Do I tell my brother in law?
If there is a chance I can mend my marriage I know if I tell Brother In Law that will be it. 

H told me we were done, but he won't leave the house, and honestly I don't know if I want my marriage to work cause now I Will be wondering if he is calling her, I think they aren't talking on the phone now but maybe email cause he changed his password on his email when I found out about her and him !


----------



## Workingitout (Sep 27, 2010)

If he says it's done, I would suggest a trial separation. Read as much as you can on this site. You'll find that when someone is in an affair, they are in a altered mental state (an affair FOG). He may realize he messed up after a few weeks or months.

At that point, you can get into counselling and understand what is wrong with your marriage and fix it.

I would tell your brother-in-law. He has a right to know. Maybe tell your sister-in-law to tell him first or you will.


----------



## Jaded Heart (Jan 5, 2011)

The thing is I don;t know if they have stopped all contact. She says they have but I don't know. He has not changed all his passwords which he never did till when I found out about his affair. I know she sent him an email before cause I found it. 

I know what you mean about the fog, you can't be honest about your feelings when there is someone else there catching you when you fall. I know it is like I have been there before too


----------



## Lyn (Mar 10, 2010)

First, I would slow down. Don't make any irreversible decisions until emotions are out of the way. I would first, check out Peggy Vaughn's site...she is an expert on extramarital affairs and has helped me, tremendously. 

If your sister-in-law wants her marriage to work, she will need to make a commitment to honesty and it is really up to her to tell her husband...that said, you need to work on your own pain and loss, which, undoubtedly involves her and her BS...but as for telling her husband, go very, very slow on that since it cannot be undone.

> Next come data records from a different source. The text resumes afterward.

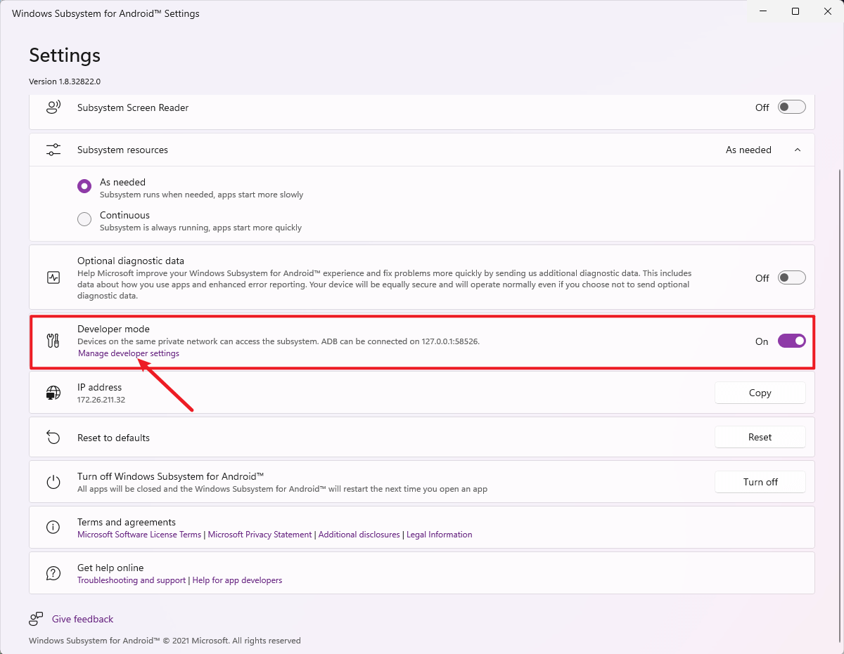Image resolution: width=844 pixels, height=654 pixels.
Task: Collapse the Subsystem resources section
Action: click(797, 150)
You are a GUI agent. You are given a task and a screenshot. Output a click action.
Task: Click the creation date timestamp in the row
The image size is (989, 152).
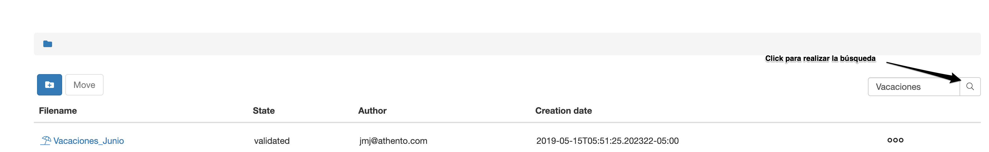607,141
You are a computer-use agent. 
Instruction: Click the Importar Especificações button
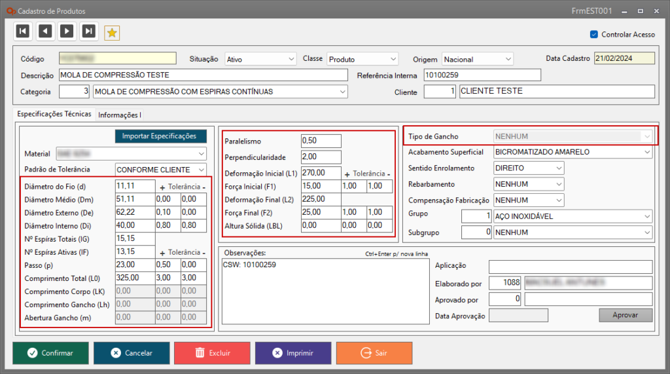pyautogui.click(x=160, y=136)
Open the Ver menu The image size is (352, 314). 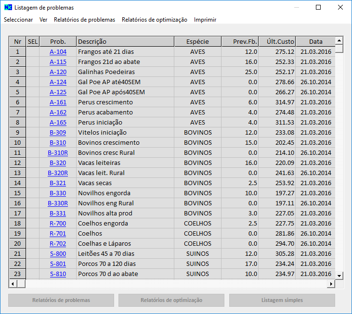tap(43, 20)
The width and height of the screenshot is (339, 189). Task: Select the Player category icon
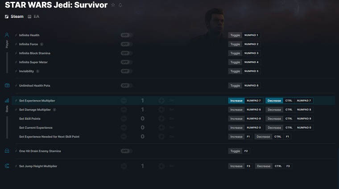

Your decision, at this point: do you want to build your life up or blow it all to hell? It sounds like there is a lot of temporary insanity going on, whether their affair was "only" an emotional affair or a sexual one. The goal? SELF-PRESERVATION. Try to make decisions based on what will ultimately help you to have a good life.

Best,

Lyn


----------



## 827Aug (Apr 27, 2008)

Please don't do anything until you see your marriage counselor. I really understand how much pain you are in. Before saying anything (or doing anything) take some time. On things like this I follow the three day rule. It's simply where big decisions need to be made, I basically "sit on the situation" and do nothing for three days. Sometimes doing nothing can accomplish plenty. 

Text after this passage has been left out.